▸ **ESTRATTO DELLA PAGINA**
● ● ●

Fombio
Descrizione
Dal 723, dopo la donazione del re longobardo Liutprando, fu possedimento del monastero colombaniano pavese di San Pietro in Ciel d'Oro. Passò poi nel 1226 al podestà di Piacenza e nel 1299 divenne feudo di Alberto Scotti (o Scoto), che vi costruì un castello. Il centro anticamente era chiamato Flumpo o Flumbo dalla contrazione di Ad Flumen Padum (Al Fiume Po). Il toponimo pare debba porsi in relazione con la vicinanza al fiume: lo sperone su cui sorge il castello era il punto d'incontro tra la Via Emilia ed il Po.

● ● ●

▸ **ESTRATTI DEI DATI**
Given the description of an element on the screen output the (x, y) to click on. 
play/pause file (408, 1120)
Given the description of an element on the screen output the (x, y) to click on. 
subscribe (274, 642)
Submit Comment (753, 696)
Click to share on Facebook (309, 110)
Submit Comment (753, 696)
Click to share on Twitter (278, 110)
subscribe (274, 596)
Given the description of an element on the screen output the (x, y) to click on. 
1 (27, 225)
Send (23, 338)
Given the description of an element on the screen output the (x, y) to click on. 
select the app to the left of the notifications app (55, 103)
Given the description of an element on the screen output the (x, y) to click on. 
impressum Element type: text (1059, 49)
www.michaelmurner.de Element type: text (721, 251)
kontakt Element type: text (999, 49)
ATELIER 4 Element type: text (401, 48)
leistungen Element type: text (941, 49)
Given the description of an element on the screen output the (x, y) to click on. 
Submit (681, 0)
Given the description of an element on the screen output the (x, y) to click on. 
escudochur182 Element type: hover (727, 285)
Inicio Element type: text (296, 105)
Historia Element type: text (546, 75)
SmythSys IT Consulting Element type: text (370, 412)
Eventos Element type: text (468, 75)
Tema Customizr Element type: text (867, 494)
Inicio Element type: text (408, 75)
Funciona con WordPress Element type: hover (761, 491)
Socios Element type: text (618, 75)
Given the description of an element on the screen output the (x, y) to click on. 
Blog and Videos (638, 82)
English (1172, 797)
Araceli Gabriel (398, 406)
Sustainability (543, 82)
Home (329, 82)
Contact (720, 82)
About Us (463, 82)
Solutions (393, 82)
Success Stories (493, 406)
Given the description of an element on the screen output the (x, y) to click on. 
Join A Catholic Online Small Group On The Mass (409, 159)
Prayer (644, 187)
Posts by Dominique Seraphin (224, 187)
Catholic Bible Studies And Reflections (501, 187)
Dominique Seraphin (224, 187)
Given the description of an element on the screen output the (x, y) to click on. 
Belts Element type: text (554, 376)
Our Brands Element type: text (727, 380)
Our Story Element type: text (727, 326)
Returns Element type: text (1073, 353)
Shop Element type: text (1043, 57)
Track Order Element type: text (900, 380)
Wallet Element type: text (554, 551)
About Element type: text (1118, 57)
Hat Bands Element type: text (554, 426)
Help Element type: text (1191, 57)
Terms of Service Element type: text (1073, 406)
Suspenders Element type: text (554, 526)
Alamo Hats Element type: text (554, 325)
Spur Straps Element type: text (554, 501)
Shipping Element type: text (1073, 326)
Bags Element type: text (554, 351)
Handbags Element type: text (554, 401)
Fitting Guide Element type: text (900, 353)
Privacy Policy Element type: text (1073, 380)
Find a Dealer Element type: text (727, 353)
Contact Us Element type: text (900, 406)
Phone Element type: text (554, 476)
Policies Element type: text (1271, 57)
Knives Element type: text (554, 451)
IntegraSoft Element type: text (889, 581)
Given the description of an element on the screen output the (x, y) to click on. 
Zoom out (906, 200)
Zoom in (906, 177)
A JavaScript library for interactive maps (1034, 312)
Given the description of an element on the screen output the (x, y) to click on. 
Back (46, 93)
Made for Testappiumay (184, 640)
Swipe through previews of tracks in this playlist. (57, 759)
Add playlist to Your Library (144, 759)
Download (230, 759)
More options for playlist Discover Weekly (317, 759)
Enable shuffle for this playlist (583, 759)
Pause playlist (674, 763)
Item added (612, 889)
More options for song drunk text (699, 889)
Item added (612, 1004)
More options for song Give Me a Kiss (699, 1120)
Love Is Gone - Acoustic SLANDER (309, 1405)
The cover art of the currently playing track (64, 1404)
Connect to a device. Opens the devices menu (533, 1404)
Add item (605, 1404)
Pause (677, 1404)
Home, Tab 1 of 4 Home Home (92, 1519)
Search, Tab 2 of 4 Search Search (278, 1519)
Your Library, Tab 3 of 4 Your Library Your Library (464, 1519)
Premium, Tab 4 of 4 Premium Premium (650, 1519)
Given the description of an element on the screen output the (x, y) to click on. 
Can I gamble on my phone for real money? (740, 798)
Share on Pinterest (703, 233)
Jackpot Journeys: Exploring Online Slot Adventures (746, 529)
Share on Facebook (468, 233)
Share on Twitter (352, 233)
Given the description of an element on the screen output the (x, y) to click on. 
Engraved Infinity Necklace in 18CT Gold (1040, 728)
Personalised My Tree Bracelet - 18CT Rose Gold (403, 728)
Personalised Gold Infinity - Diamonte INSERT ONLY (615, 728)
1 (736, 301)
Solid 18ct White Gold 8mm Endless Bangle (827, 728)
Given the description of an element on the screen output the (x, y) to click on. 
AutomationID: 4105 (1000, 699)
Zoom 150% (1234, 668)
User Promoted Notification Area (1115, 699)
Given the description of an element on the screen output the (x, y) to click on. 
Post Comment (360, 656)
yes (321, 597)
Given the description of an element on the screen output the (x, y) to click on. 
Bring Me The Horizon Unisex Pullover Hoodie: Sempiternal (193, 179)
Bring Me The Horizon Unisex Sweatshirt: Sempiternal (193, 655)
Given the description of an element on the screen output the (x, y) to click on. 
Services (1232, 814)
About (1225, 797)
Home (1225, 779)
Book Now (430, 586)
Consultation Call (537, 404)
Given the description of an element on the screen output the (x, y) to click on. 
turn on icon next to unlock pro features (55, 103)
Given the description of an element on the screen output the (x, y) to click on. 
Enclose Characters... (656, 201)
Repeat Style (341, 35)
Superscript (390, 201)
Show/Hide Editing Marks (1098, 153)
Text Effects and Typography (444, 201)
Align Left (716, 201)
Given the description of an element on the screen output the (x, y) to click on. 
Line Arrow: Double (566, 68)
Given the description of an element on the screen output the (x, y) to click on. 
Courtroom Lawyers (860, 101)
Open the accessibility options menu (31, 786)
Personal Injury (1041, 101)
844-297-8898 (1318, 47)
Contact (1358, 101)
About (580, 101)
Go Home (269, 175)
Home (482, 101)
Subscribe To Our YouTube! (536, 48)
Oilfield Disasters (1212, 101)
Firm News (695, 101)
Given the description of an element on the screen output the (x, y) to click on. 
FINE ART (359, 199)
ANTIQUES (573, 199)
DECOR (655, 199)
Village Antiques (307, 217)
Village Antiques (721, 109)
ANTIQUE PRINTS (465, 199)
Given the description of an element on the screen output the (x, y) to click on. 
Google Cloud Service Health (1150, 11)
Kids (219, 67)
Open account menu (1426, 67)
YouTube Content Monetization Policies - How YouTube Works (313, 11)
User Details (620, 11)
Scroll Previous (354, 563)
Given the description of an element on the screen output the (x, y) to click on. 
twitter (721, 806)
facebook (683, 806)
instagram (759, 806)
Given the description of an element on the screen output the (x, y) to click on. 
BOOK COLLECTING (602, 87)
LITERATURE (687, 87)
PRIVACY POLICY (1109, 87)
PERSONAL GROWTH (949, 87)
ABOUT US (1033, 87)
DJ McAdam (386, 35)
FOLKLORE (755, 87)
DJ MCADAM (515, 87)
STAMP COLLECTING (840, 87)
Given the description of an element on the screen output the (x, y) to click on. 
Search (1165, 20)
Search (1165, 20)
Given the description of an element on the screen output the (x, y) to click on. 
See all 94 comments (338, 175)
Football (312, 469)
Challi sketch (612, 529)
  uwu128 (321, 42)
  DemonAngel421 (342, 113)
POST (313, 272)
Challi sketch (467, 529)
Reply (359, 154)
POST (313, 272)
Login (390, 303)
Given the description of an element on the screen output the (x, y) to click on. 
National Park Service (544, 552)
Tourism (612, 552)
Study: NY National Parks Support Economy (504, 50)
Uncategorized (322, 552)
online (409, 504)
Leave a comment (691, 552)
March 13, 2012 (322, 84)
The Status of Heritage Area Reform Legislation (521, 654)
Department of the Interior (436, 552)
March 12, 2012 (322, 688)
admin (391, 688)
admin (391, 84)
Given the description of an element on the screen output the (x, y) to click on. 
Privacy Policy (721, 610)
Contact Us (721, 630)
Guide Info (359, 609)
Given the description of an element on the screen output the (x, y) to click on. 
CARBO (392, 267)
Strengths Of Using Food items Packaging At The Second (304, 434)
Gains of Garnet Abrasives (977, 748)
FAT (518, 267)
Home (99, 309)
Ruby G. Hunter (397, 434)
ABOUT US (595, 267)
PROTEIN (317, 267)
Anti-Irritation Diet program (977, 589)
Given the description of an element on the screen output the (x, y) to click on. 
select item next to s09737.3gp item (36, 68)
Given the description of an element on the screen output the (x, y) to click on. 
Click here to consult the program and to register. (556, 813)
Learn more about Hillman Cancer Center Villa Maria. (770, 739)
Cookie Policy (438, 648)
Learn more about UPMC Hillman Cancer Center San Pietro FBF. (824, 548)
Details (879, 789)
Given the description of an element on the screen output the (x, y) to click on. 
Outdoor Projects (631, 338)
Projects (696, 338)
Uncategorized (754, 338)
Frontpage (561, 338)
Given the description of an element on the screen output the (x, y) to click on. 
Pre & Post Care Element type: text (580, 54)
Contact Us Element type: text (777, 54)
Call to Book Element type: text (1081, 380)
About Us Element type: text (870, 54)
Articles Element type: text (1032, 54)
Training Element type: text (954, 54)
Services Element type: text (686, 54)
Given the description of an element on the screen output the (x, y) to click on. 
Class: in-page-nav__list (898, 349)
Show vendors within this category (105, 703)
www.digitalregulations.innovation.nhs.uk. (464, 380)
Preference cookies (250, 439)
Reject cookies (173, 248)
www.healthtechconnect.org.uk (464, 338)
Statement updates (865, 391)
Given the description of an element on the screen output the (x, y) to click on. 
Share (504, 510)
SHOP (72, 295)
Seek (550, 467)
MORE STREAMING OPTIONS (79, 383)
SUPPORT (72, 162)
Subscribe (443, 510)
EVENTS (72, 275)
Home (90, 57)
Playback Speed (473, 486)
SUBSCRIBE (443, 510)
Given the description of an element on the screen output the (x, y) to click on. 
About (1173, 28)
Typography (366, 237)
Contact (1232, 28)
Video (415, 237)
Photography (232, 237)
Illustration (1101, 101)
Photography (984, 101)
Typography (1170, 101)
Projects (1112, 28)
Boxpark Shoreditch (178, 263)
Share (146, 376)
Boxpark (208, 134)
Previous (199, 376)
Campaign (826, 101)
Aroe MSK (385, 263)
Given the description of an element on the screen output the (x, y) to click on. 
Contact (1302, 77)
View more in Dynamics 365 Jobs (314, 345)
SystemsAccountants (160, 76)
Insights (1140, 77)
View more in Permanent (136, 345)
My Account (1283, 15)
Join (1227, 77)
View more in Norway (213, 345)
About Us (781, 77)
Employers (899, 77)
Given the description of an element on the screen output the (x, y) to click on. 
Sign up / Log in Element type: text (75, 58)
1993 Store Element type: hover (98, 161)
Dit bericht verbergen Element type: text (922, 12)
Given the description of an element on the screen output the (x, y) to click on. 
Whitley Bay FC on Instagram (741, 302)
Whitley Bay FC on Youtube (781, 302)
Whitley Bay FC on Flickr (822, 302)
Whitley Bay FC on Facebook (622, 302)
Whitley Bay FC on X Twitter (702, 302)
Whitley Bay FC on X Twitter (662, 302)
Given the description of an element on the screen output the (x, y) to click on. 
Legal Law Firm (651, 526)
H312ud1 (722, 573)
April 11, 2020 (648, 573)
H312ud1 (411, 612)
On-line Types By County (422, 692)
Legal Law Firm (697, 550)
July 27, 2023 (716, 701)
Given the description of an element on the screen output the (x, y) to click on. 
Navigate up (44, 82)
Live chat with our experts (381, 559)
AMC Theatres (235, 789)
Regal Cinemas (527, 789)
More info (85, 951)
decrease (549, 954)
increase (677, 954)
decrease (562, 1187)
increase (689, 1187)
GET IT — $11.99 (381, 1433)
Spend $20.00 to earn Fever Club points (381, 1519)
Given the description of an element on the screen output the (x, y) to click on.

● ● ●

▸ **ELENCO DEI COMPITI**
1. Nel testo su Fombio, a chi divenne feudo il centro nel 1299?
2. Prosegui il testo su Fombio a partire dalla sua ultima frase.

▸ **RISPOSTE ALL'ESERCIZIO**
1. Ad Alberto Scotti (o Scoto), che vi costruì un castello.

2.
Pare che Fombio sia stato rifondato come Amfenengo, toponimo che ne ricondurrebbe l'origine ai Longobardi, mentre quando il paese ha fatto parte del dominio della città di Piacenza, è stato conosciuto come Fombio Piacentino. Nel corso dei secoli, il castello di Fombio fu protagonista d'importanti azioni di guerra. Agli inizi del Cinquecento il paese fu dato alle fiamme dai Landi, nell'ampio scenario delle battaglie tra guelfi, schieramento al quale appartenevano gli Scotti feudatari di Fombio, ed i ghibellini. Successivamente il castello divenne oggetto di contesa con i Trivulzio di Retegno.